- [The data]:
[Start of Attachment]

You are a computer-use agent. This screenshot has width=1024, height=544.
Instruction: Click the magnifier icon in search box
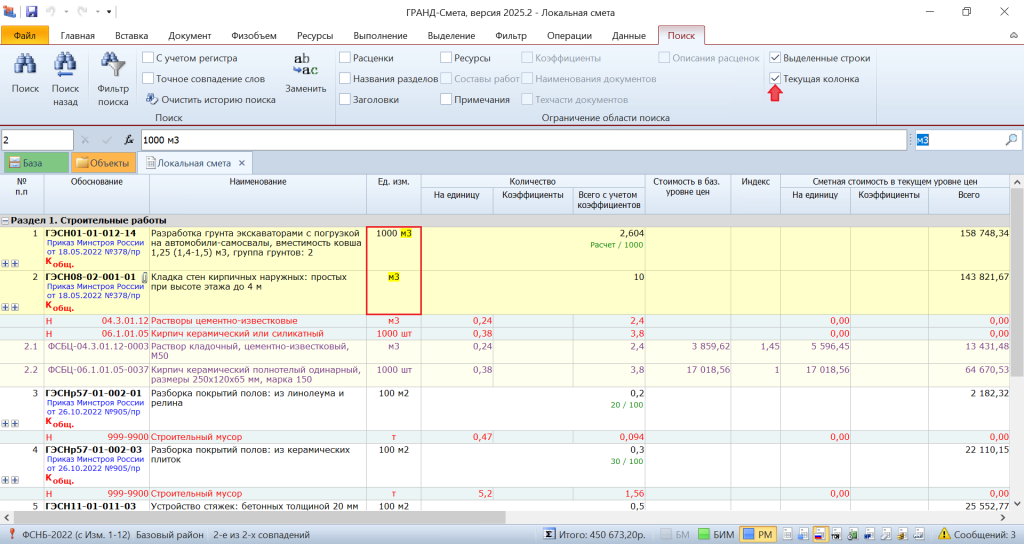(x=1011, y=140)
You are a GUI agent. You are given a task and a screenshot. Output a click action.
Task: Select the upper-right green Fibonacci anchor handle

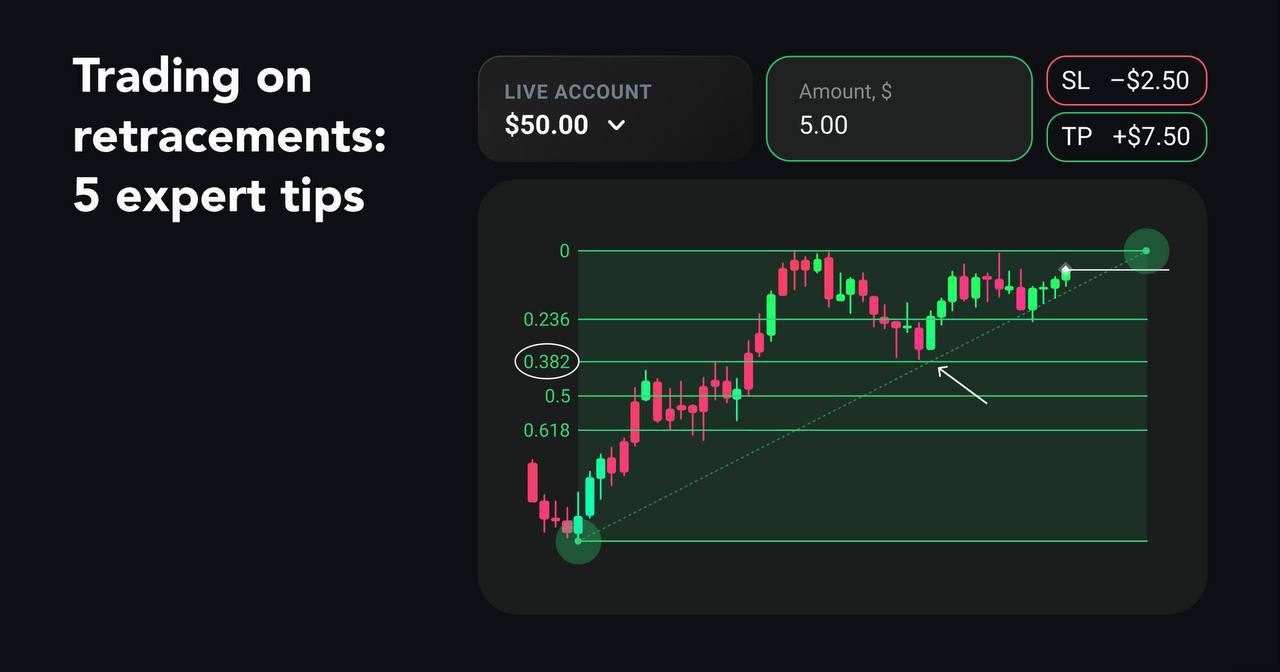pyautogui.click(x=1146, y=251)

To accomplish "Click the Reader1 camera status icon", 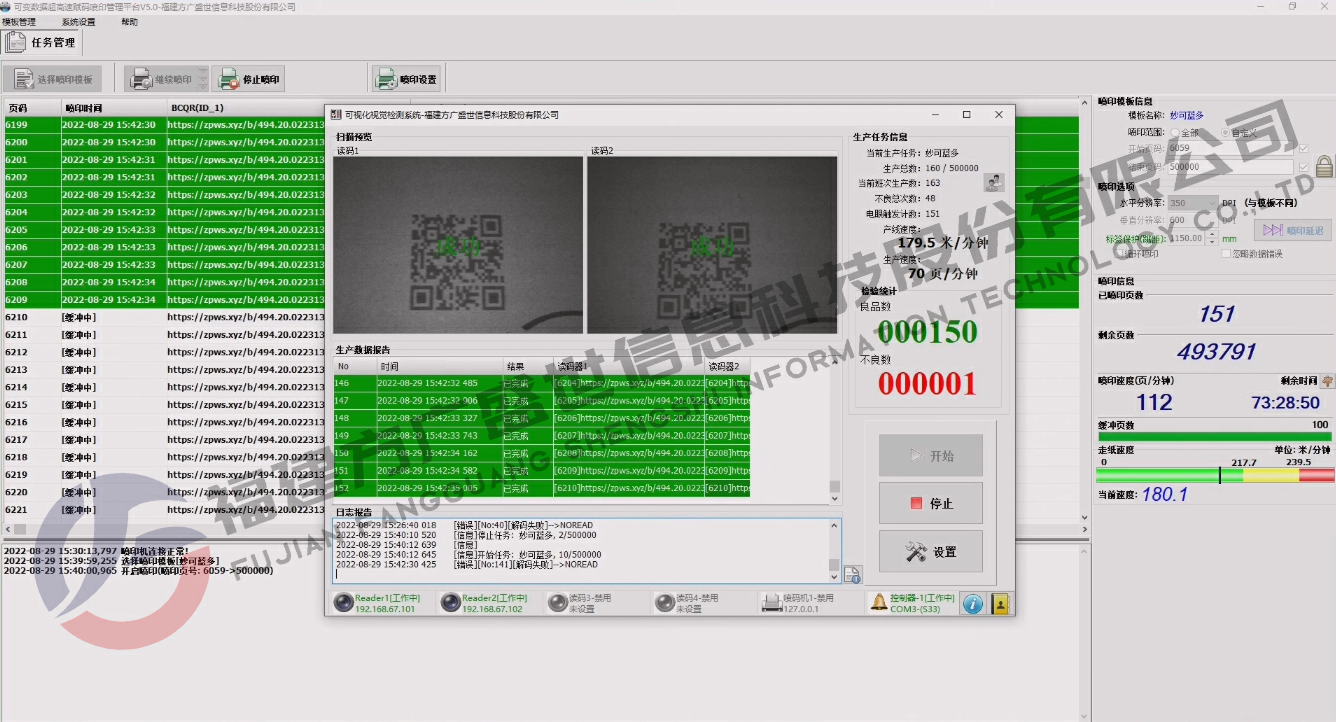I will (x=343, y=603).
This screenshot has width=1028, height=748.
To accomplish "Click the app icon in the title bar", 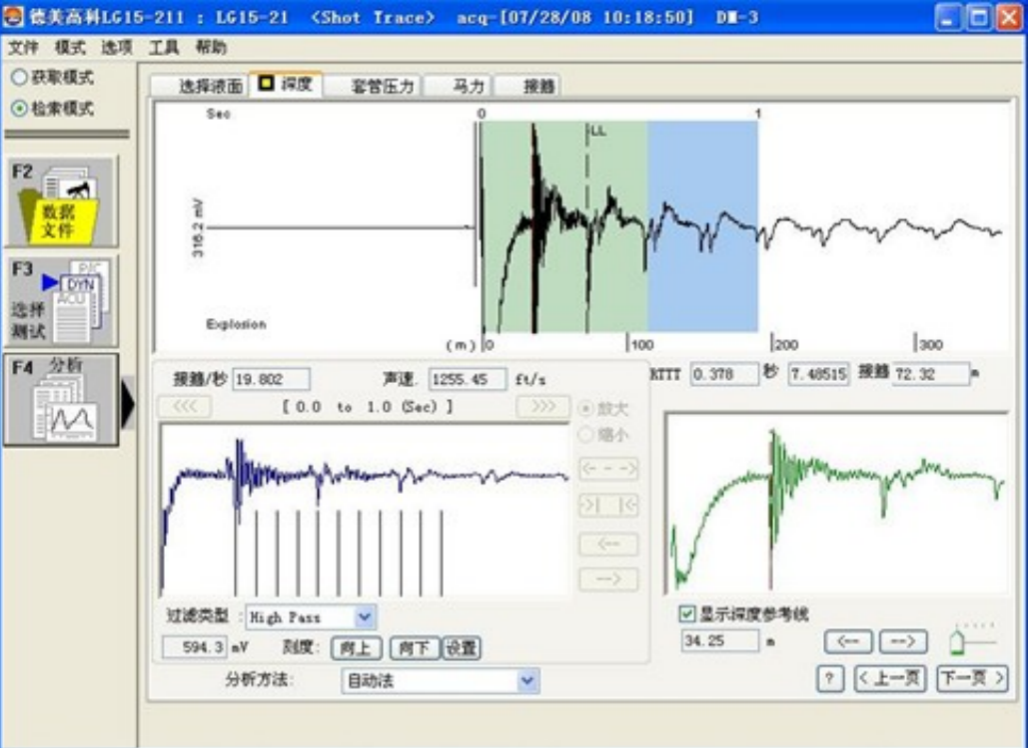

[End of Attachment]

- [Task description]:
Please report all lines in the entries where "This" appears.

- [Written answer]:
You are a computer-use agent. This screenshot has width=1024, height=544.
This screenshot has width=1028, height=748.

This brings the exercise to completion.